Friday, December 30, 2005

"Aren't we precious inside"

I took a number of fun pictures today, but my computer is being too slow at uploading them. So I guess you will just have to do with the words.

Today started out with me anticipating not getting my car back. I planned the different bus routes I would have to take. Then headed for a walk to the bank and the store. Now, I'm not in the best of shape these days, but I blame most of my exhaustion on the fact that I am still sick. Low-grade fever, achiness, tired all the time.

But on I went to the bank and the store. Then came back to a bagel and orange juice. And a nap (after only being up for 2 hours).

I got up from my nap and Sammy, my personal angel, called to say that, despite not having the check, they would be releasing my car to me today. He sent a driver over to pick me up, and I went to pick up my car. Today has been a mixture of joy and angst...angst over the fact that I'm feeling such joy at having my car back. But really, it's raining and I'm feeling sick, and having to take 5 buses to get everywhere I need to get is just demoralizing. (I will remember these days fondly in the future I'm sure).

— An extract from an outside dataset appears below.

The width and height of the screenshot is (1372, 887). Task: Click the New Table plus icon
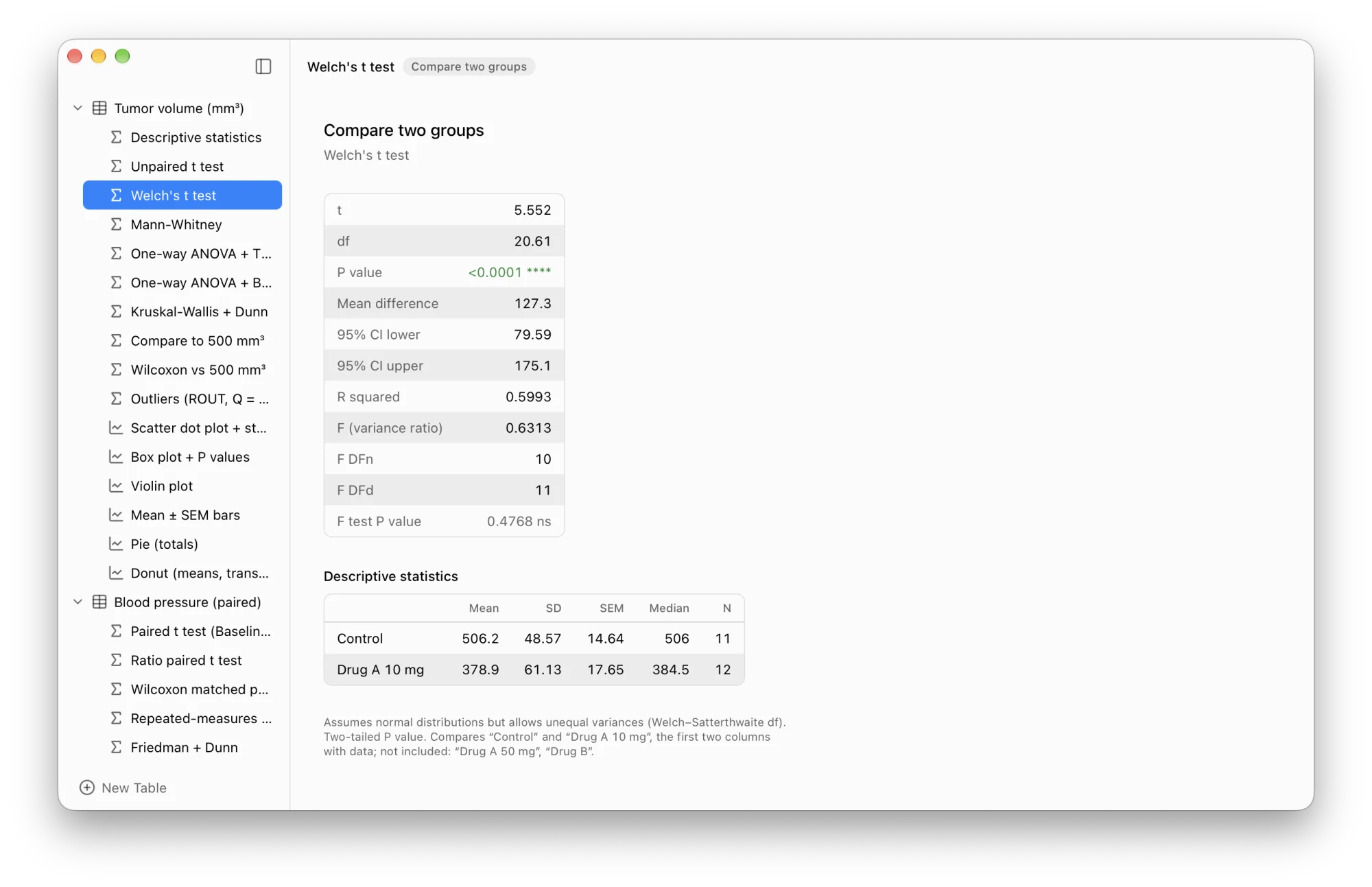87,788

I went to my therapy. There's a lovely rose bush outside of the office that is just blooming right now. How fucking cool is that! Blooming at the end of December. Therapy was good...I know I've mentioned having difficulty asking for what I need from people: here's why. There is this old belief that I have that if I want something too much, I will jinx it. In other words, I can't want something or I won't get it...mostly this has to do with the affections of other people. Where I get into trouble is that if I deny that I want something (and therefore don't go after it) then it becomes a self-fulfilling prophecy.

But the joy of the day came after my clients were done...I have 3 whole days of no work (dialysis or private practice) and staying home. B and I had discussed going to LA, but apparently it's going to be bad weather on the way down and we've opted for not going anywhere and hanging out together on NYE (that probably means no snogging, since B is not inclined in that direction...another snogless NYE *sigh*).

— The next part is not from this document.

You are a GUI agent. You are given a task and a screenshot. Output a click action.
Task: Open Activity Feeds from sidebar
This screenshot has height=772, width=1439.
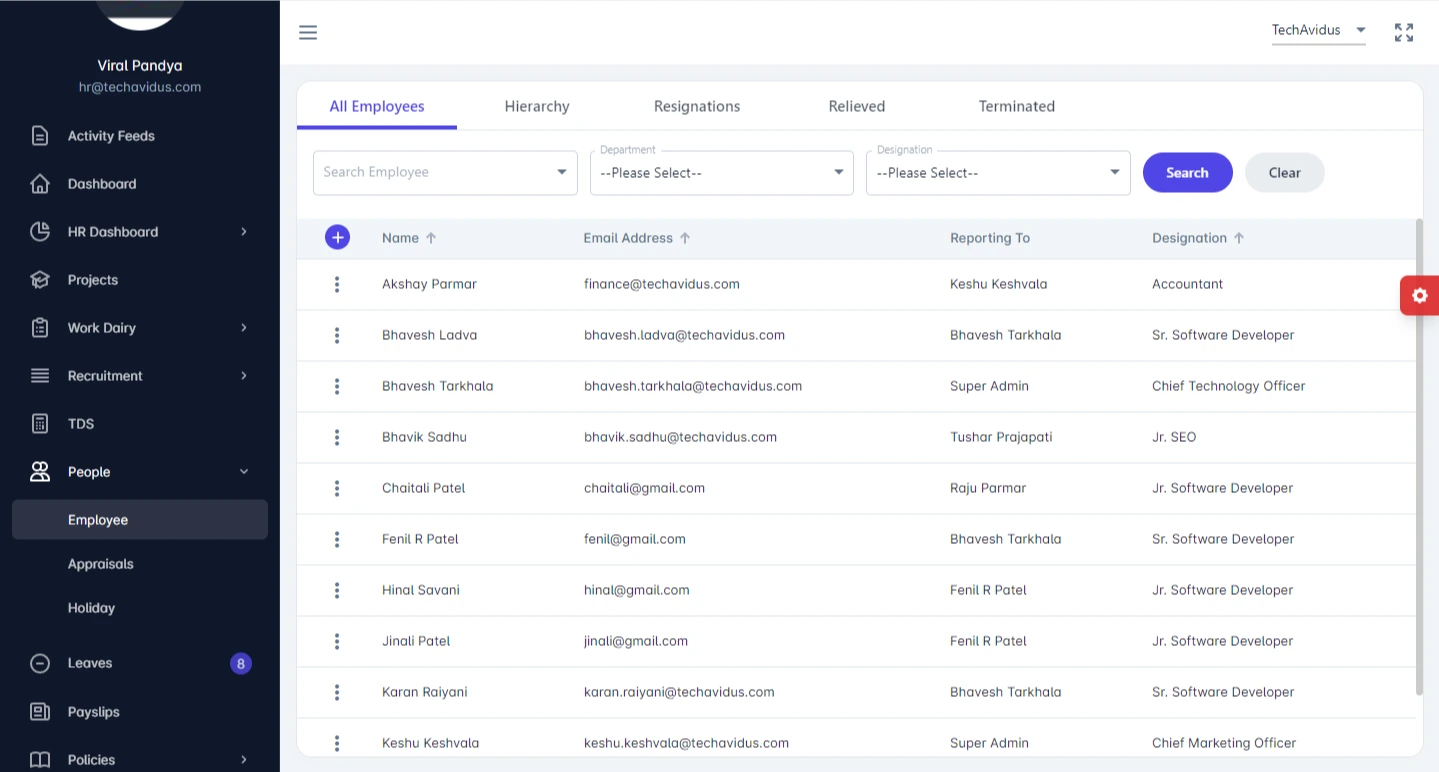[x=110, y=136]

I'm going to lie abed tomorrow and listen to the rain...and read trashy novels...and watch movies...and maybe clean (because B is coming over, I think).

Doesn't that sound brilliant!

8 comments:

Paula said...

I hope you get to feeling better. Aches and fever are so not fun.

Hey, I know what you mean about that rose bush. Several years ago I was really depressed. It was like I saw everything in greyscale. I was walking to my next appointment and I took a different route than usual. There was this glorious bush full of flowers EXACTLY my favorite color. It's like that color just popped into my black and white world and for that moment I felt loved by God and like everything might be okay and life might be worth living after all.

Aravis said...

I'm so sorry you're not well. Good thing you have a few days to take care of yourself. I can sympathize with the feeling that all is gray and drizzly. I hope that you and B have a wonderful New Year's Eve, with or without someone to snog. You have my best wishes for a fulfilling, peaceful and joyous new year!

LB said...

enjoy your New Years Eve, eh? Snog or no snog...

Fred said...

Yay - the car is back!!

Have a happy new year, Spin. The car is a great start...

Hyde said...

Hi Spins,

Just wanted to drop by to wish you a happy new year! Sending good wishes...

:)

-h

Anonymous said...

I've missed something somewhere. What dyalisis?

Anonymous said...

Yay you got your car back! I'm kind of glad you're not going to LA - I was worried about you two driving in all this rain and wind and I hope you have a great NYE! I'm really sick now too but I'm going to the show anyway and will probably be abed myself for the next 2 days off. Looking forward to hanging with ya in 2006! :)

HistoryGeek said...

Mystic - the job that pays most of the bills is as a social worker at a dialysis facility. The private practice, at this time, pays for it's own rent and my own therapy.